⟨
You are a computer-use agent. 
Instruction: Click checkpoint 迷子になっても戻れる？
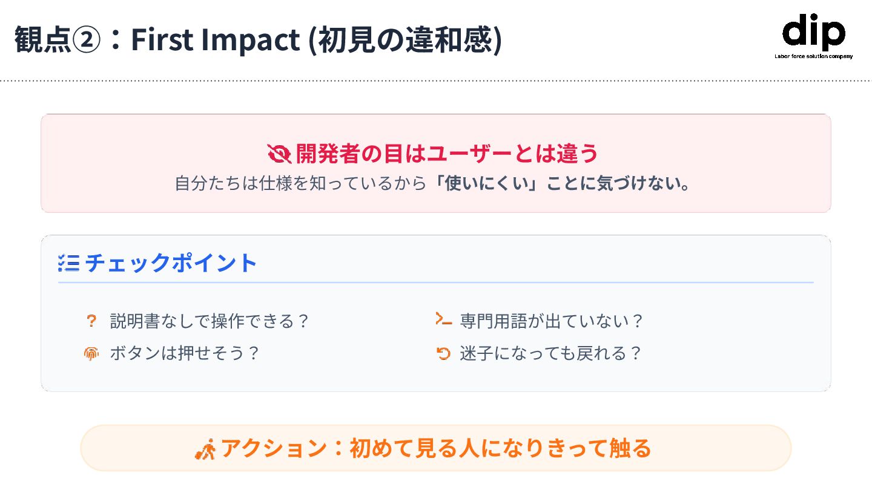click(550, 354)
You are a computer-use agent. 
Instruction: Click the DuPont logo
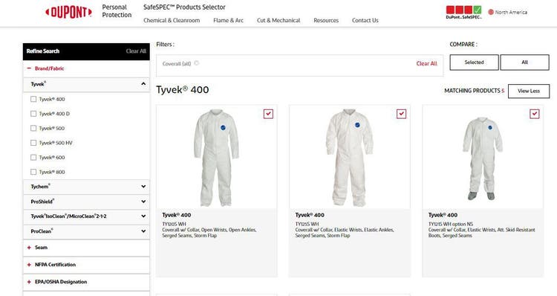pyautogui.click(x=68, y=13)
⟩
Quote every entry exactly, with the pictures omitted.

▶ **Solution to this exercise**
You are a computer-use agent. 
Instruction: Click checkpoint 迷子になっても戻れる？
click(550, 354)
You are a computer-use agent. 
Instruction: Click the DuPont logo
pyautogui.click(x=68, y=13)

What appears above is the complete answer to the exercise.